_CONSIGNE ÉCRITE 1_.
Mettez à jour les entrées, du début jusqu'à la ligne contenant « Image resolution: width=2576 pixels, height=728 » incluse, en remplaçant « Identify the location of » par « Find the location of » sans rien modifier d'autre.

_EXTRAIT_.
Un projet de loi sur les cryptomonnaies, présenté comme une « première du genre », progresse au Sénat. Vous pourriez être tenté de l’ignorer, car a) il concerne les « stablecoins », une sous-catégorie de la crypto – un système financier parallèle que presque personne ne comprend, et b) les opposants concentrent leurs critiques sur la corruption, ce qui est peut-être exact, mais vous en avez peut-être assez de lire toutes les nouvelles concernant l’utilisation présumée du pouvoir de la présidence pour en tirer profit.

Mais il y a une raison importante, liée à la plantation des graines de la prochaine crise financière, pour laquelle vous devriez comprendre ce que ce projet de loi implique.

Alors, entrons dans le vif du sujet.

Le projet de loi soutenu par l’industrie de la crypto est appelé GENIUS, ou « Guiding and Establishing National Innovation for US Stablecoins » (Guider et Établir l’Innovation Nationale pour les Stablecoins Américains).

_CONSIGNE ÉCRITE 2_.
D'après l'extrait, quel est le nom du projet de loi soutenu par l'industrie de la crypto ?

_DONNÉES_.
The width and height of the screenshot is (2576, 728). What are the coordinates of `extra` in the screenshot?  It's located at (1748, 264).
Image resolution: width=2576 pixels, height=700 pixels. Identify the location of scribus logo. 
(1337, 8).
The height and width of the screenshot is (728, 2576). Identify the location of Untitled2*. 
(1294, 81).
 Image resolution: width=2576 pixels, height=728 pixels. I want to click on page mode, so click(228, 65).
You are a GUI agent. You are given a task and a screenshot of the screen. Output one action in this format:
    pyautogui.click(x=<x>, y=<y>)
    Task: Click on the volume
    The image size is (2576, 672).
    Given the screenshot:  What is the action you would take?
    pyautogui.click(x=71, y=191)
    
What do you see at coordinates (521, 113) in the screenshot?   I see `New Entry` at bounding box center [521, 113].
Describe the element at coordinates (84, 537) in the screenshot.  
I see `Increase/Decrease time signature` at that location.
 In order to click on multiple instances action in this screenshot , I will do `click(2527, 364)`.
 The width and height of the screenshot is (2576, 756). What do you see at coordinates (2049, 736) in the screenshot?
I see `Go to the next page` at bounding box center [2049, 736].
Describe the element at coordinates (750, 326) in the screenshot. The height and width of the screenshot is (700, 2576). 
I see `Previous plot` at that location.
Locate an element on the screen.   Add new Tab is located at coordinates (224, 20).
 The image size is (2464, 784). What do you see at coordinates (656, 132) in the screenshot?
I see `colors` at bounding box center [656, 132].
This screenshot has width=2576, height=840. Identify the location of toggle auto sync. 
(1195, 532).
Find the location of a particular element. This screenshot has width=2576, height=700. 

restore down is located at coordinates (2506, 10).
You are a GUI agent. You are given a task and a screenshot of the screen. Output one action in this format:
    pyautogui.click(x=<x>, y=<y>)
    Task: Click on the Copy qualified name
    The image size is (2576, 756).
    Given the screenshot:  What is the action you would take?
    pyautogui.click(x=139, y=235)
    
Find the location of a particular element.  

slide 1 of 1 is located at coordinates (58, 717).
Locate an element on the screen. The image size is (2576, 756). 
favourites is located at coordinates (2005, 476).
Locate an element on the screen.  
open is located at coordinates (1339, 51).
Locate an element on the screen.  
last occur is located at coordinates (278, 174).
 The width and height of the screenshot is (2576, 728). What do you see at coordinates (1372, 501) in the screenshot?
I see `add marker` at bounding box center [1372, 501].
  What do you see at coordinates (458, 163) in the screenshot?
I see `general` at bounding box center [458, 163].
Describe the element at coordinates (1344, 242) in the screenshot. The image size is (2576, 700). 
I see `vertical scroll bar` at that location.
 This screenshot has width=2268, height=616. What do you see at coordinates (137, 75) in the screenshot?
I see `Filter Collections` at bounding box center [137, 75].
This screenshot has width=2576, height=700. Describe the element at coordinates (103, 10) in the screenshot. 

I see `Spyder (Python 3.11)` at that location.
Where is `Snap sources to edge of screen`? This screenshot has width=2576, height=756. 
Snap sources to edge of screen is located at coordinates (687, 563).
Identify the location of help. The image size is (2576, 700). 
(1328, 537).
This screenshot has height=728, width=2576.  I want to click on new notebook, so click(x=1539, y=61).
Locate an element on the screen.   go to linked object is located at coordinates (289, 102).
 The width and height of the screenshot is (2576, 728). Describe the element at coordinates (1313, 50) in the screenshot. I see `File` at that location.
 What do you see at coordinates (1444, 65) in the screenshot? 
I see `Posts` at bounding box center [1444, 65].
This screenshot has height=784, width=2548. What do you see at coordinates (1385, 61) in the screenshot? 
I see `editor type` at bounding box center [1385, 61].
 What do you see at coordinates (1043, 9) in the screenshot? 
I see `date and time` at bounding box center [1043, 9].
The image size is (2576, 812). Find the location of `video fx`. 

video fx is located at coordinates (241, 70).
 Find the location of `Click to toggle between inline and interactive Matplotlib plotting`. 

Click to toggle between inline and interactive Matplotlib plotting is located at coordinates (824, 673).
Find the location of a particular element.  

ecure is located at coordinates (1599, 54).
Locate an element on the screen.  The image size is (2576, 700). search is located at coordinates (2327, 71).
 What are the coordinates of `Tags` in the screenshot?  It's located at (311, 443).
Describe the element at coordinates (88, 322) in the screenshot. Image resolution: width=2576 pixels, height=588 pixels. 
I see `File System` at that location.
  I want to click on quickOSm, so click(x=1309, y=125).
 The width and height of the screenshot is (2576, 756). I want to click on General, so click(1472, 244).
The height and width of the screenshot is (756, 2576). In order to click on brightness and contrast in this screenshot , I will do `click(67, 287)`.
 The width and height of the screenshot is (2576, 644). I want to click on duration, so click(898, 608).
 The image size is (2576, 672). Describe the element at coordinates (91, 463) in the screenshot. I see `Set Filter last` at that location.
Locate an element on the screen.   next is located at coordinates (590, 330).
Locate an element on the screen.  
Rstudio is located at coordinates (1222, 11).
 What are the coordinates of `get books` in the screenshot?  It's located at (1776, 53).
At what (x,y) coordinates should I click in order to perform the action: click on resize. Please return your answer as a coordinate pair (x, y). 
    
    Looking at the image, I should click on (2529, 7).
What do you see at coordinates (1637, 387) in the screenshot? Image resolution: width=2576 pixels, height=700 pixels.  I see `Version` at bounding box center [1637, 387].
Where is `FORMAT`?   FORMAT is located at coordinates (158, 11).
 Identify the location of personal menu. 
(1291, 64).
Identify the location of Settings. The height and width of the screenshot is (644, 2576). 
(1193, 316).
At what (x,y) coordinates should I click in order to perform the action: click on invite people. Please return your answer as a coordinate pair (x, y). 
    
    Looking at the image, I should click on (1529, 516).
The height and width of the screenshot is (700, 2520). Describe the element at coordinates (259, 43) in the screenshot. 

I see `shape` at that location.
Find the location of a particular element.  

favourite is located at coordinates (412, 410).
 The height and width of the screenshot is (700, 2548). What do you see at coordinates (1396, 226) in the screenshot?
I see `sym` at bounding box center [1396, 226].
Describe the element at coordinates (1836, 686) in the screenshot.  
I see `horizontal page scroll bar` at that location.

_CORRIGÉ 1_.
The width and height of the screenshot is (2576, 728). What are the coordinates of `extra` in the screenshot?  It's located at (1748, 264).
Image resolution: width=2576 pixels, height=700 pixels. Find the location of scribus logo. 
(1337, 8).
The height and width of the screenshot is (728, 2576). Find the location of Untitled2*. 
(1294, 81).
 Image resolution: width=2576 pixels, height=728 pixels. I want to click on page mode, so click(228, 65).

_CORRIGÉ 2_.
Il s'appelle GENIUS, ou « Guiding and Establishing National Innovation for US Stablecoins ».